Social media & your blog

For whatever reason (I’d guess browser incompatibility, but I’m not sure), I don’t see the widget showing up on your homepage. I see you’re on Facebook (on your blog) and Twitter; you could consider having widgets for those on your website, too, in the sidebar, on the main page or on the contact page.

Your blog looks to be a good mix of appealing to and networking with fellow writers, sharing your love of literature and sharing your life in an appropriate way. It looks like your content is fun, interesting and useful, and with 50+ followers and twenty-something comments on most posts you’ve clearly built a community around your blog.

My only advice here would be to set up your blog to be hosted at http://blog.eileenastels.com. You can do this through Blogger and GoDaddy, your domain registrar, without changing anything else, really. Setting up Blogger Custom Domain is a little bit technical, but not very hard.

Why do you want to do this? Because every link to your blog is a “vote” for your site in search engines’ eyes. The more votes you have, the more authority search engines think your site has. But if these links point to http://YOURBLOG.blogspot.com, it’s BlogSpot getting all that authority. If you move your blog to blog.eileenastels.com, the votes now all go toward your domain (which many professionals believe will give your site an overall lift—and since Blogger will redirect your links, it can’t hurt!).

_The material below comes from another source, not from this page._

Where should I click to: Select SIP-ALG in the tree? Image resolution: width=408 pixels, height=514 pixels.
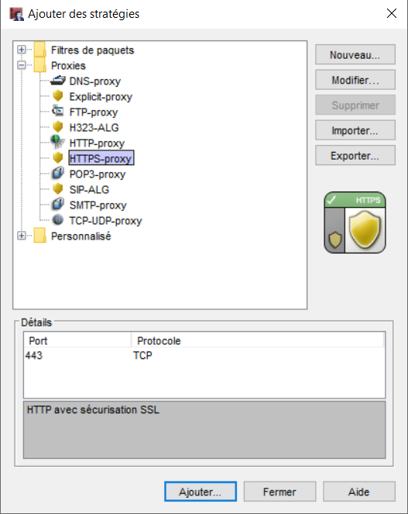(x=89, y=189)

This might seem like a lot, but really, you have a good site set up so far and a few tweaks could take it to the next level.

Katie’s comments

Dear Eileen,

Nice to meet another Christian romance writer! πŸ™‚

Your site uses a common layout, but it’s still tasteful, in relaxing colors, and is easy to navigate. Those may seem like simple compliments, but they’re extremely important. (And many people get them wrong.) So congratulations! It is also a perfectly-functioning site, as it is. So these thoughts are just things to consider the next time you feel like doing a re-design.

What would I recommend on your site? Well, to me, there are three main issues.

Web-safe fonts

The font that you’ve chosen for the green bar (that says, “Welcome to the web desk of . . .”) and the scripture verse is very hard to read. At least, it is on my computer. (This is the only thing that might NOT be perfectly-functioning on other computers. Read on to understand why.)

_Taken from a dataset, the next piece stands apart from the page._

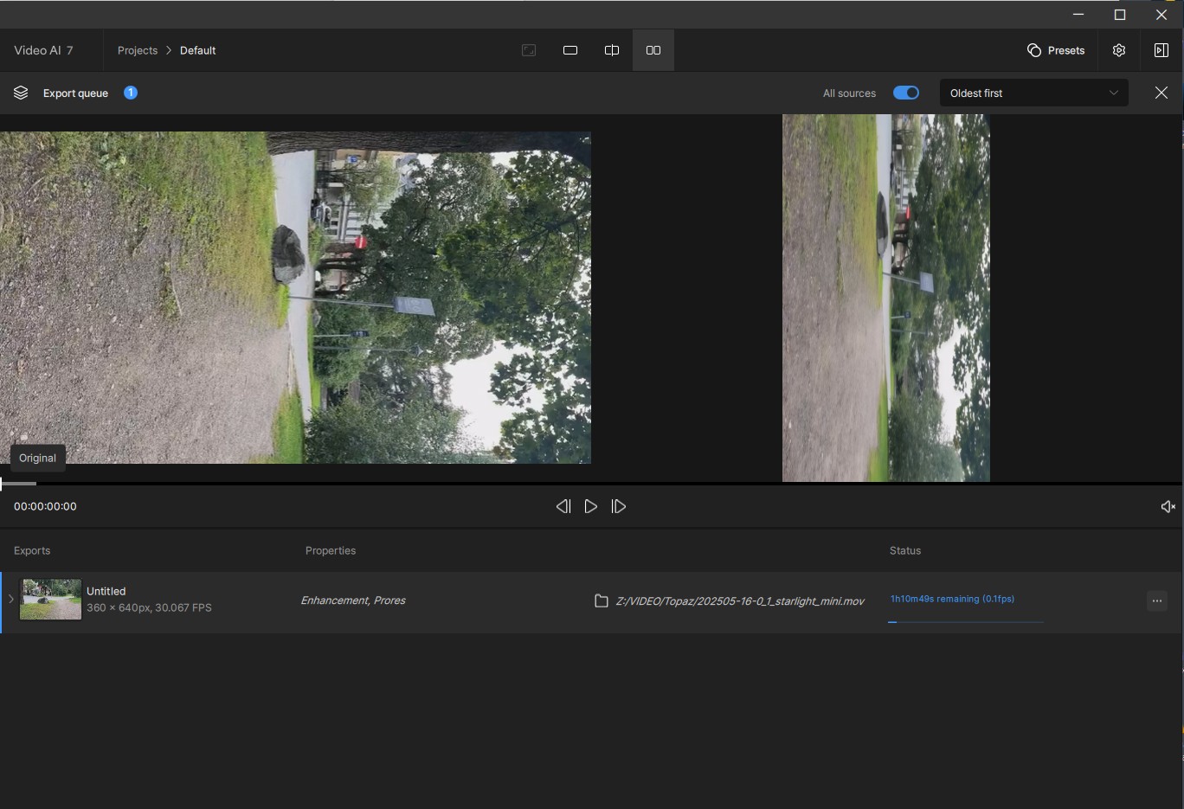
Task: Toggle the right export panel
Action: click(x=1161, y=50)
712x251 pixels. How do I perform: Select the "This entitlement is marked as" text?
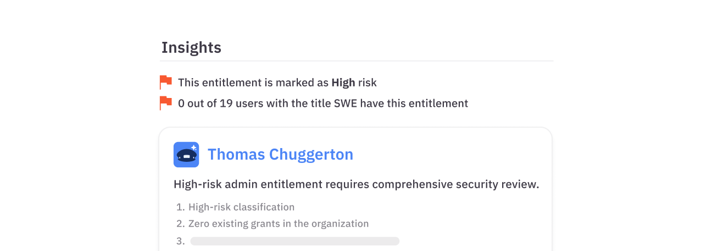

Here’s the thing about using fonts other than Arial, Courier, Georgia, Times, and Verdana . . . you have absolutely no guarantee that your visitors have the same font installed on their computer that you do. What does the browser do if you’ve told it to render “Viner ITC” and the visitor (like me) doesn’t have it? The browser picks one at random and renders the text in it. So the visitor is totally stuck if the browser picks “Webdings” or some illustrative font that renders a picture for each letter. (I have no idea what Viner ITC looks like, so I don’t know what font YOU see on your computer. I also don’t know which, of my 100+ fonts, the browser picked . . . I just know it’s not easy to read.)

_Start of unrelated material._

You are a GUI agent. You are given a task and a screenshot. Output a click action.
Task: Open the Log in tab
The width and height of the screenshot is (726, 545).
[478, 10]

The only way to avoid this is to stick to the very, very short list of fonts that are pre-installed on all versions of all operating systems. (Google them, if you’d like.) If you want to do something in a font other than that, you have to use a graphics program to make an image of your text in that font [That’s what I did for my header when I fell in love with that font—Jordan]. (And then make sure you use an alt tag for that image, so that blind Internet users’ text-reading programs can still tell them what the text says [And also search engines!—Jordan].)

While I’m on fonts . . . I’d recommend un-italicizing the rest of your text as well. It’s harder on the eyes, and therefore makes it more likely that your readers will click away without reading it. (You’d be surprised how little a website visitor needs to click away! And most of it is subconscious, too, so you can’t argue with it.)

Conveying your genre in the design

Your header image portrays writing . . . but not inspirational romance. I’d see if you can find something a little more romance-y. Adjust your background colors, if needed, to match . . . but keep them tasteful and relaxing! Also, your header image stretches farther down the page than your navigation menu. That looks a little . . . “off” to me. Maybe see if you can add a few other little items of interest in that bar on the left. Do you have a twitter feed? How about a favorite scripture? Or an image that coordinates what your header? Maybe you can install a widget that will automatically post the titles to your last five blog posts?

Blog/site transition

Finally, your blog’s overall feel doesn’t reflect your site’s at all. It makes the reader do a double-take and think, “Wait! Did I click on that right? Is this really the same person? It can’t be! No . . . wait, (checking back and forth) that’s the same name, so it must be. Okay. . . .”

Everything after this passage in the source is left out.